I had many volumes in the Greek language both handwritten and printed brought to me from Italy, since for many years now I have found reading them no less enjoyable than necessary. But the number of Greek volumes does not exceed 100 by my reckoning. I also bought a bible and certain other volumes in the Hebrew language for I study them from time to time. The money I spent on books for the library (leaving out those I had copied by the brethren and not a few others) came to more than 1500 florins. This might well seem no mean sum to rich people and to me in my poverty it was a maximum and hardly affordable. I have never been able to satisfy my love and study of the holy scriptures because of the scant resources of my monastery and the great number of books of every sort which are now pouring forth daily in all forms with the spread of the art of printing throughout the earth. I confess I am a glutton for study and that books are my passion which I could never give up or in any way grow tired of following my appetite for them. What ever in the world is knowable I have always wanted to know and I have always considered it the height of rapture to own and read all the books I see or hear of being published, even juvenile or inelegant ones. But it has not been in my power to satify my desire as I should have wished, not least because our short life and limited abilities cannot master the mysteries, so many, so varied and so deep, of the various sciences, and moneys are always lacking to buy the necessities of life let alone the pleasure of books. I have always done as much as I can about both, however, and if I have been excessive may the almighty creator forgive me, for he made man righteous from the beginning but he tangled himself in infinite questions.
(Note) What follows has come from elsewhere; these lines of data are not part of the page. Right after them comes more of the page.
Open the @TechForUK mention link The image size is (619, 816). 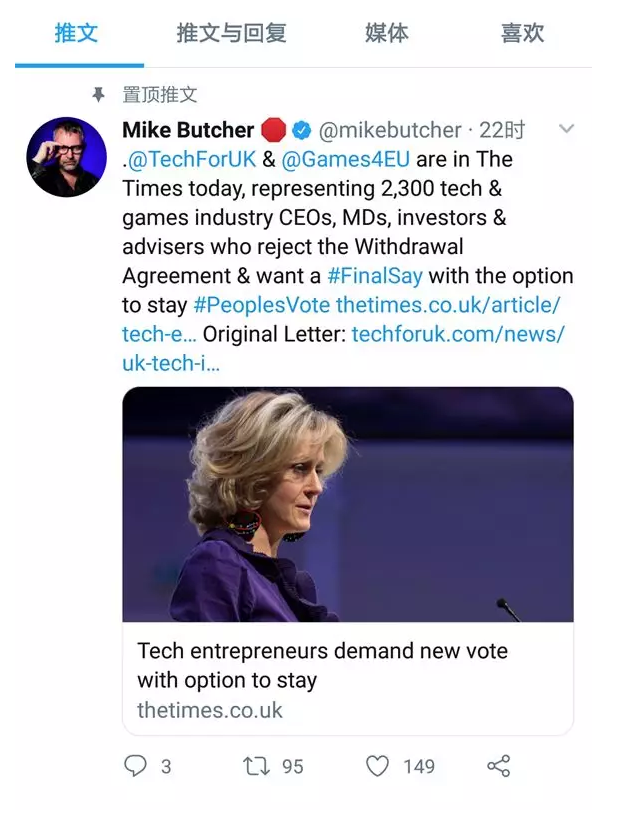click(192, 160)
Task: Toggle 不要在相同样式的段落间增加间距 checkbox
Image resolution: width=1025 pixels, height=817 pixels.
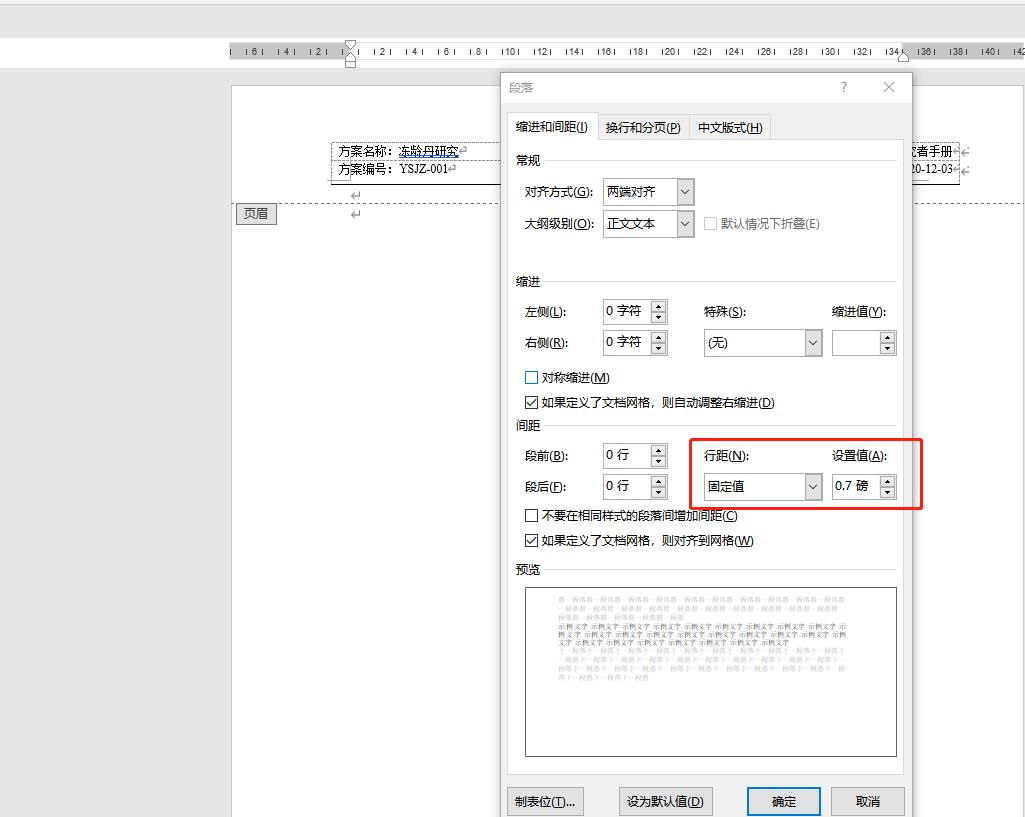Action: click(532, 516)
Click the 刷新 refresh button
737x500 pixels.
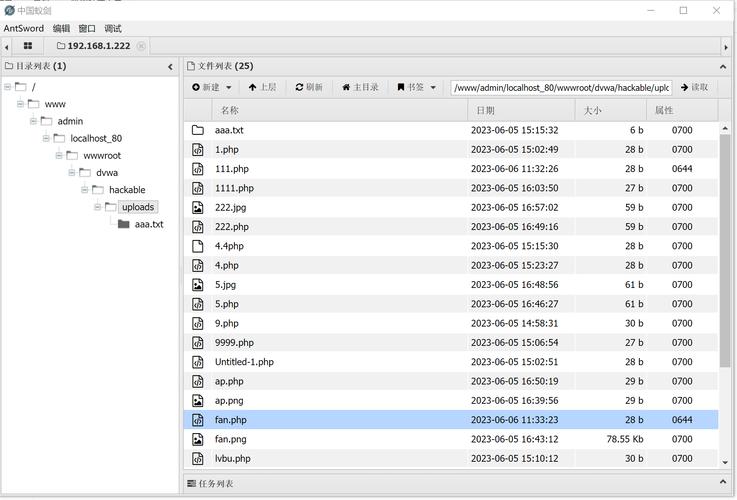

An apology for myself against those who considered that I practised magic arts

I am not unaware that there are those who unjustly slandered me, God knows, for supposedly polluting my spirit with black arts and necromantical vanities, not to say evildoing. For many a great rumour about me has reached many people, on I know not how many occasions, that I know and do marvellous things by some unknown arts or the aid of some spirits, that I raise the dead, recover things stolen, predict the future, and display marvels: but all this is invention with no truth in it, and it is not in my intention or power to perform or display such fatuities. But as I have found it necessary to counter these lies I shall here give a brief defence of myself for posterity, not wanting anything other than the truth to be thought about me. I am a faithful Christian, raised in the Catholic faith, agreeing with the holy Roman church on all matters of faith; I am a priest and a monk, a minister of Jesus Christ, and I have never had anything to do with black arts, nor any companionship or dealings with demons. I worship one God in trinity of persons, him I fear, him I adore, and after this life I desire hope and expect to come to partake in his glory. If I know or have done things which those who do not understand them wonder at, they are not the work of demons but of nature, hard work, and philosophical speculation. He who does what no one can is wondered at by all: but learn the reason and do not wonder more than is right.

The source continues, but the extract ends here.